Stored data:
↓

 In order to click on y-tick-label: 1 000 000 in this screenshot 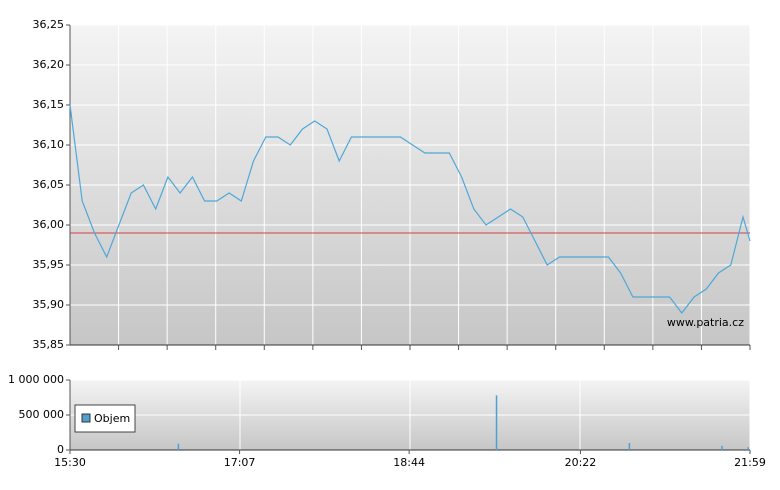, I will do `click(36, 380)`.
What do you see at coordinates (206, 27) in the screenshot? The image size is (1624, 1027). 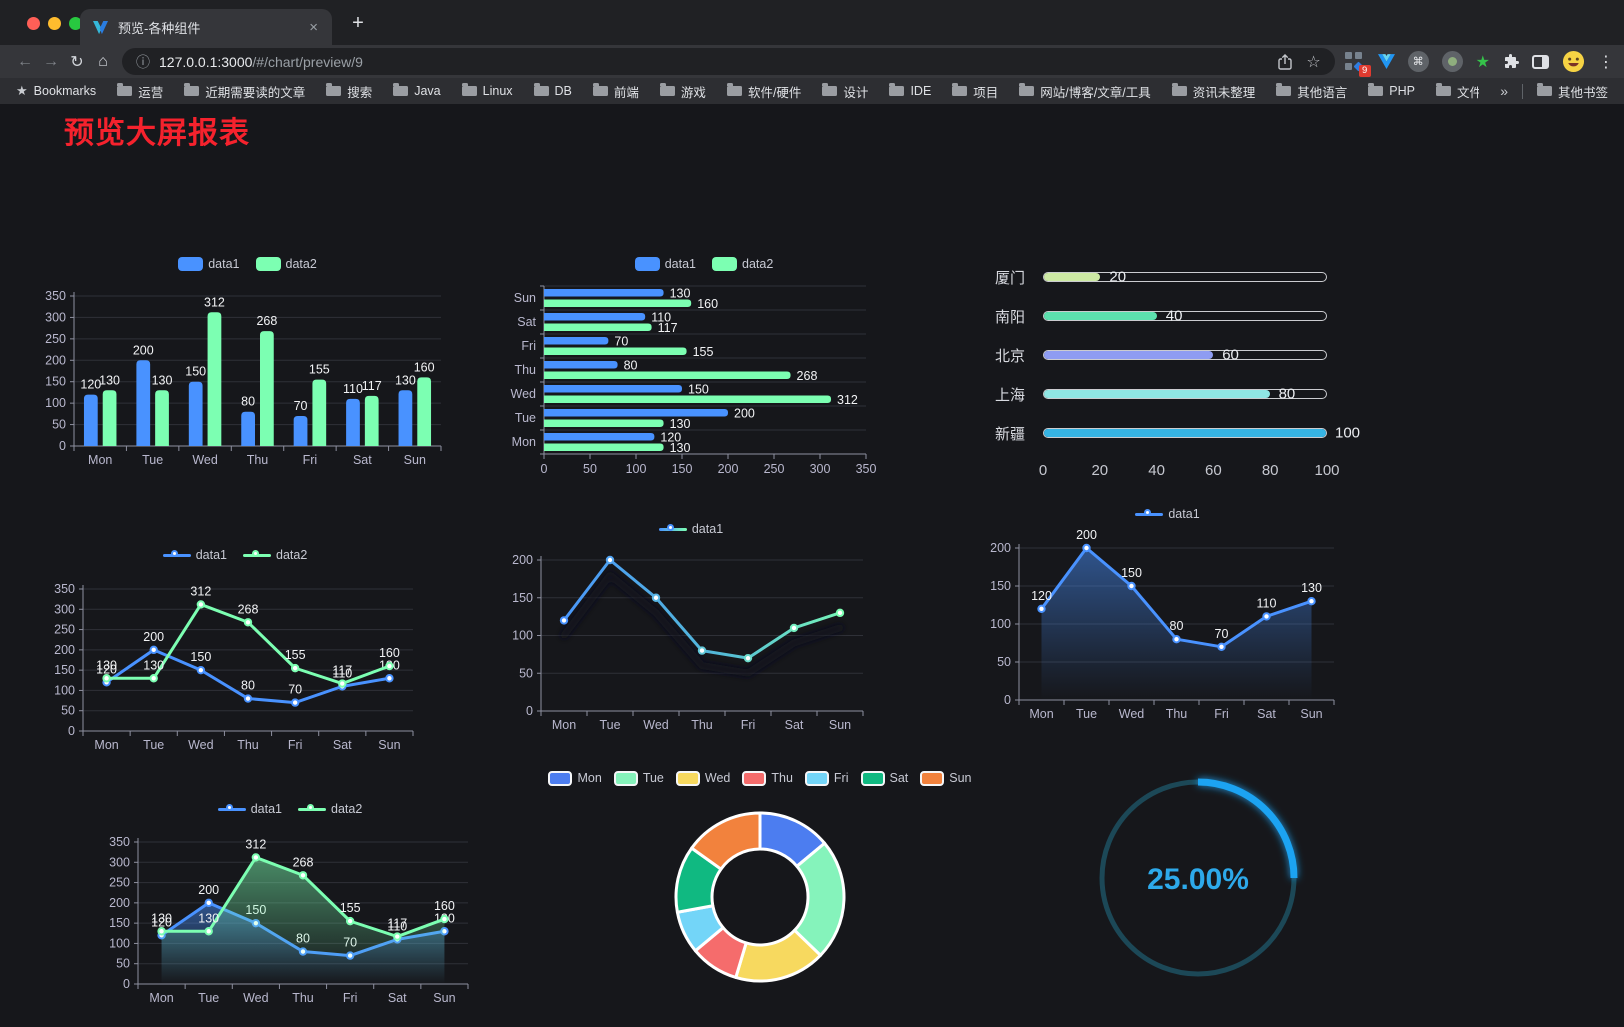 I see `browser-tab: 预览-各种组件 ×` at bounding box center [206, 27].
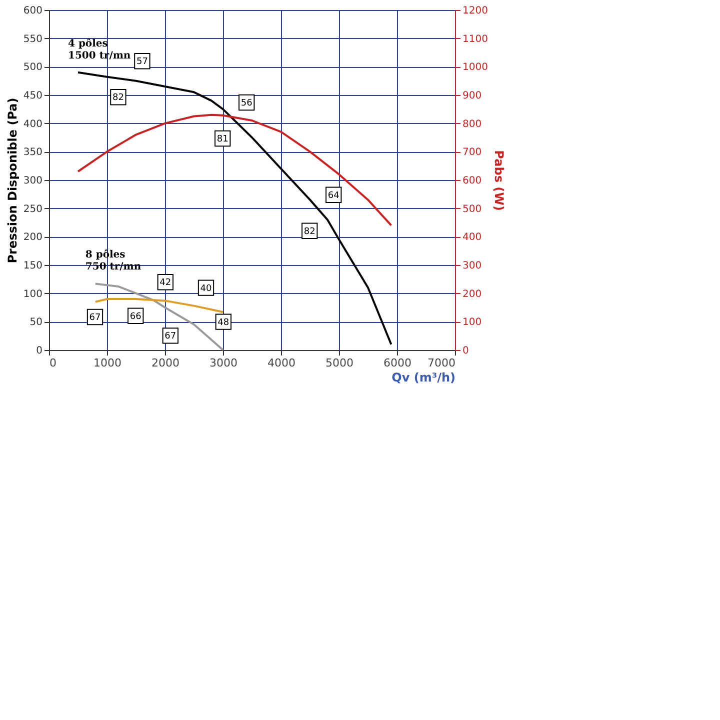 Image resolution: width=720 pixels, height=720 pixels. What do you see at coordinates (32, 210) in the screenshot?
I see `y-tick-label: 250` at bounding box center [32, 210].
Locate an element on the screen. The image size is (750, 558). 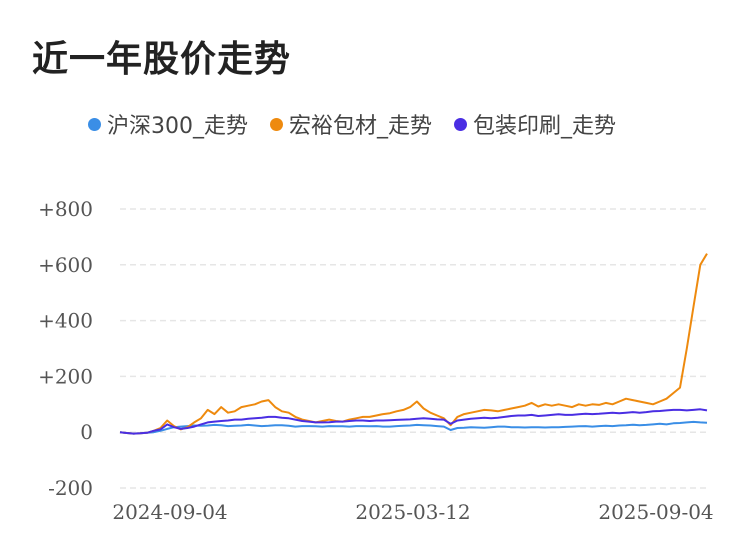
y-tick-label: -200 is located at coordinates (70, 488).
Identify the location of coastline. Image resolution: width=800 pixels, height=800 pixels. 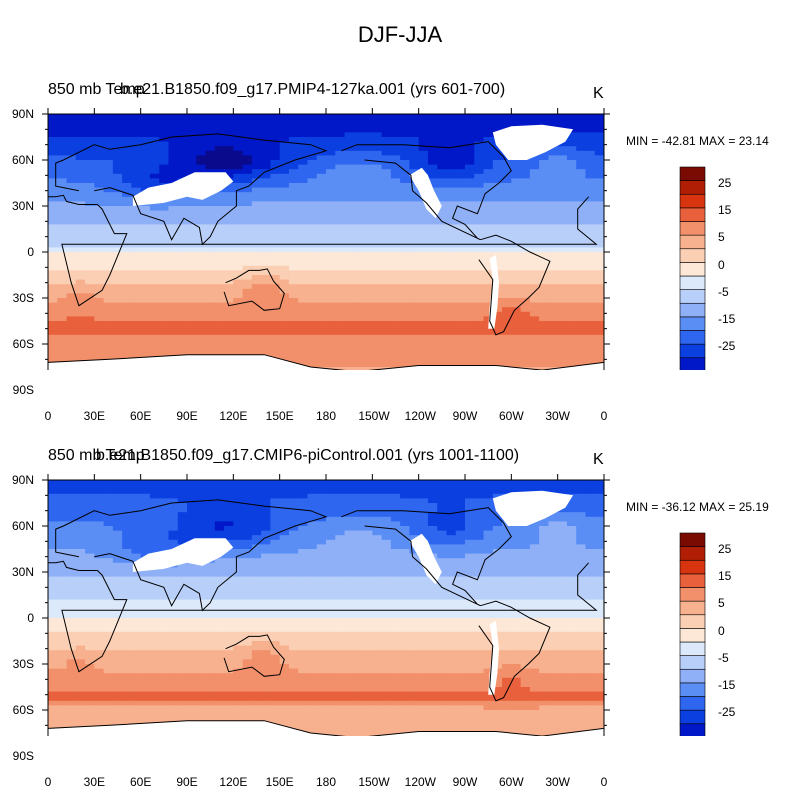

↑

- _TASK OBJECTIVE_:
Can you reproduce the lines that begin at the one containing "Locate an element" and run through the end of the items, leaving the pictures out?

- _ANSWER SECTION_:
Locate an element on the screen. The image size is (750, 558). 
y-tick-label: -200 is located at coordinates (70, 488).
Identify the location of coastline. Image resolution: width=800 pixels, height=800 pixels. 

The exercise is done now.